I used a map that uses words from a sentence as its keys and integers as the values.
func WordCount(s string) map[string]int {
var m map[string]int
The way how you change the value of the count
variable has nothing to do with the iteration order of the map elements.
There is no "correct" iteration order, the iteration order can be thought of as random (and in current implementation it is random). Quoting from the language spec: For statements:
The iteration order over maps is not specified and is not guaranteed to be the same from one iteration to the next.

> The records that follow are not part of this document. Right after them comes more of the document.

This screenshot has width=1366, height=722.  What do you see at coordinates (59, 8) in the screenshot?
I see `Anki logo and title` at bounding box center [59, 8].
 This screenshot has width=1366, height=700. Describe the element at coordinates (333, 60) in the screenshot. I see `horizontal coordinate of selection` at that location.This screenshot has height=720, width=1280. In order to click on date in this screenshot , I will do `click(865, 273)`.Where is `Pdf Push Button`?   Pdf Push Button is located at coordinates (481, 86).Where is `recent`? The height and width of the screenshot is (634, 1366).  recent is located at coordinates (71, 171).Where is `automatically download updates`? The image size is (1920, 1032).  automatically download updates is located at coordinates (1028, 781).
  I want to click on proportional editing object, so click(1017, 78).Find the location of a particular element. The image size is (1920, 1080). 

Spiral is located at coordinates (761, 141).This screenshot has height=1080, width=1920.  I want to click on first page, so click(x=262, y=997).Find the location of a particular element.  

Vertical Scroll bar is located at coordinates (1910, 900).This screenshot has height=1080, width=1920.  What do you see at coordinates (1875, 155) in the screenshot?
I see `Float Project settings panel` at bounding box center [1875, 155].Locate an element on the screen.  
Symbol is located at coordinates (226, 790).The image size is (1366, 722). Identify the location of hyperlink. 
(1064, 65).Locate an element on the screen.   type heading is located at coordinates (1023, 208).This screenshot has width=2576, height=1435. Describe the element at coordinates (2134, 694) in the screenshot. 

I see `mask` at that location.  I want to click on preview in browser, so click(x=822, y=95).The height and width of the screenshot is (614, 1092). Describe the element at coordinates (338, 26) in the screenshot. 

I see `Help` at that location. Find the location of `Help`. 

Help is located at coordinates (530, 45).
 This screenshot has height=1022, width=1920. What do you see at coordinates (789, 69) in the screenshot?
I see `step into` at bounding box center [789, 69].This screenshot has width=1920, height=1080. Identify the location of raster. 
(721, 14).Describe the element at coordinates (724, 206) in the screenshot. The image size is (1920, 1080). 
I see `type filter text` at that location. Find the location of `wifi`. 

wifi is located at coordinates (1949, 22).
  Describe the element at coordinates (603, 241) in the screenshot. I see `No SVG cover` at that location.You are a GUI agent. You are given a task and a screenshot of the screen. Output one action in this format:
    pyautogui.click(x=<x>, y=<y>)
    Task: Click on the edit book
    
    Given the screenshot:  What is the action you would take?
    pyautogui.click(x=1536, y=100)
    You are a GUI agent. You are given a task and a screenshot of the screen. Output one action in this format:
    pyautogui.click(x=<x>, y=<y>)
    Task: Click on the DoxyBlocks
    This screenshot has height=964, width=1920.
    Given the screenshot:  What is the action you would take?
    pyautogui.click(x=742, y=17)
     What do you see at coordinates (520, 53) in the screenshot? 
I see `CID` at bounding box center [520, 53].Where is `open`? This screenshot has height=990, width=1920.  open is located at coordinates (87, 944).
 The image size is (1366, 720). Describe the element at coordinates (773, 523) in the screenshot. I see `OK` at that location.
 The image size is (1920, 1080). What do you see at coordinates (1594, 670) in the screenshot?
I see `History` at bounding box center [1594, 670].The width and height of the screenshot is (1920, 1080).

For more on the topic, check out this answer: Why can't Go iterate maps in insertion order?
The Go Tour uses the Go Playground to provide a code editor and runner. The Go Playground caches the output of the codes you run on it. Running twice the exact same code will just show you the cached output.
If you change your code however, that is "treated" as new code and it will be compiled and ran (and its output will be cached after). And since it is run anew, you may observe a new random order - which you do.
If you change again something in the code, even as insignificant as adding or changing some comment, the output will (may) change again, try it.
For more information on how the Playground is implemented, see blog post Inside the Go Playground.
Quoting the relevant part:
When the front end receives a compilation request it first checks memcache to see if it has cached the results of a previous compilation of that source. If found, it returns the cached response. The cache prevents popular programs such as those on the Go home page from overloading the back ends. If there is no cached response, the front end makes an RPC request to the back end, stores the response in memcache, parses the playback events, and returns a JSON object to the client as the HTTP response (as described above).
Also note that starting with Go 1.12, maps are sorted when printed using the fmt
package (to ease testing), so printing the same map now will always list elements in the same order. The iteration order still remains non-deterministic deliberately.